The four genetic models were each used to scan SNPs throughout the entire genome for the DICE trial. After the Bonferroni correction, five significant SNPs were detected by the genotypic (Supplementary Fig. 1A) and recessive model (Supplementary Fig. 1D). The additive and dominant models did not identify significant associations (Supplementary Fig. 1B and 1C). Two SNPs on chromosomes 8 and 11 were detected by both genotypic and recessive models, but according to BIC values calculated, both SNPs conform to the recessive model better than the genotypic model. The following loci produce associations of genome-wide significance with physiological response to glucocorticoid therapy for asthma (Table 2); rs6924808 on chromosome 6 with wild-type allele C and mutant T (p = 5.315 × 10−7), rs10481450 on chromosome 8 with wild-type allele A and mutant T (p = 2.614 × 10−8), rs1353649 on chromosome 11 with wild-type allele G and mutant A (p = 3.924 × 10−9), rs12438740 on chromosome 15 with wild-type allele C and mutant T (p = 4.499 × 10−8), and rs2230155 on chromosome 15 with wild-type allele C and mutant T (p = 1.798 × 10−7). To evaluate the influence of population stratification, we calculated the ratio of the median of the log-likelihood ratios among all SNPs analyzed over the critical value of the chi-square distribution at the 0.05 significance level.
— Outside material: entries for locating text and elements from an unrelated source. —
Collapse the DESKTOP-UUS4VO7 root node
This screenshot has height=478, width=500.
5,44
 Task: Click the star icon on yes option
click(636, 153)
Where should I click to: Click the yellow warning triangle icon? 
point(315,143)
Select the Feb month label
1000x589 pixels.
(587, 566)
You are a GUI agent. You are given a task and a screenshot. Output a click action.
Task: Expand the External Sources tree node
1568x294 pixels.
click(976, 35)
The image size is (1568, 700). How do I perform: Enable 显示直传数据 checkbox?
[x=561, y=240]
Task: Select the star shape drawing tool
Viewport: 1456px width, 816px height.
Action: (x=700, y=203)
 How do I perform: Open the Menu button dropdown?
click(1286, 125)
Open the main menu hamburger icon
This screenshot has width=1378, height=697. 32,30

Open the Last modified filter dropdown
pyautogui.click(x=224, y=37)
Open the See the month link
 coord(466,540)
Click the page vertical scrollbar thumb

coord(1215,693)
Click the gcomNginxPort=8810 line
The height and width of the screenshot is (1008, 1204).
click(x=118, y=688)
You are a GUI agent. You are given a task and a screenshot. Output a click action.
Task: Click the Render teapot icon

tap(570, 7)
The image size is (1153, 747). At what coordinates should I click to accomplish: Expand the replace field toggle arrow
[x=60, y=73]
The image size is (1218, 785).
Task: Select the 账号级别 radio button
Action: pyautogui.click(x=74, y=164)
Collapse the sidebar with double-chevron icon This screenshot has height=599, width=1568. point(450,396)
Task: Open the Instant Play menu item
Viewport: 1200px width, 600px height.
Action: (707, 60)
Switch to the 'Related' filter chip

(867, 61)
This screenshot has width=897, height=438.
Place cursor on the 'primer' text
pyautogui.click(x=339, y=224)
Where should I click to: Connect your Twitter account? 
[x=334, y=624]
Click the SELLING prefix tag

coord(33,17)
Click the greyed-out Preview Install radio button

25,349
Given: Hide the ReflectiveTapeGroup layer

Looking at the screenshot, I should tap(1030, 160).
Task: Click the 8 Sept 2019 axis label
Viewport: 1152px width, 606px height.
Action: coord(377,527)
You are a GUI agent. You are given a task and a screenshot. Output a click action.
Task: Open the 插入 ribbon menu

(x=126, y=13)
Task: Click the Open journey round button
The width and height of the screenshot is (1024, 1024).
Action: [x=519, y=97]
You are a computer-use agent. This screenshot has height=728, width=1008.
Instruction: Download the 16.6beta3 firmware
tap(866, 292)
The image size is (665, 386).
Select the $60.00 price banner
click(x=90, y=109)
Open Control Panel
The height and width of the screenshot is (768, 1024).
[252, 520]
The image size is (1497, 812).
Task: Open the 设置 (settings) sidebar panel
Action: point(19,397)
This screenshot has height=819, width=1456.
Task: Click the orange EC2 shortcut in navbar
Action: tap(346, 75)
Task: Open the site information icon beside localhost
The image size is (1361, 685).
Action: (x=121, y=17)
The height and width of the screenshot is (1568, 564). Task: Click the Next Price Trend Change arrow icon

If this ratio is near, or slightly less than, 1.0, this indicates that the effect due to population stratification is ignorable43. The ratios calculated are 0.82 – 0.88 for the genotypic, additive and dominant models used, suggesting that our results are not largely affected by population structure.
Table 2:
Sample Size | True Model | Estimated Model |
|||
---|---|---|---|---|---|
Full | Recessive | Dominant | Allelic | ||
100 | Full | 887 | 106 | 7 | 0 |
Recessive | 1 | 993 | 1 | 5 | |
Dominant | 0 | 0 | 954 | 46 | |
Additive | 4 | 63 | 69 | 864 | |
200 | Full | 991 | 9 | 0 | 0 |
Recessive | 14 | 986 | 0 | 0 | |
Dominant | 5 | 0 | 983 | 12 | |
Additive | 9 | 10 | 18 | 963 | |
400 | Full | 1000 | 0 | 0 | 0 |
Recessive | 16 | 984 | 0 | 0 | |
Dominant | 8 | 0 | 990 | 2 | |
Additive | 2 | 1 | 1 | 996 | |
Pharmacodynamic pattern of genetic effects:
The pharmacodynamic model allows the estimates of genotype-specific curve parameters, (Emax, EC50, H), that define drug response (see Supplementary Table 1 for the maximum likelihood estimates of the parameters and the standard deviations of the estimates). Each of these parameters differs strikingly between two groups of genotypes, the homozygote for the mutant allele, and a mix of the homozygote for the wild-type allele and the heterozygote for the two different alleles, at significant SNPs. The overall influence of these parameters on variability in glucocorticoid response curve can be seen from response curves drawn for each genotype group (Fig. 1). It can be observed that individual SNPs fit raw longitudinal data reasonably well and also different SNPs affect drug response in different ways.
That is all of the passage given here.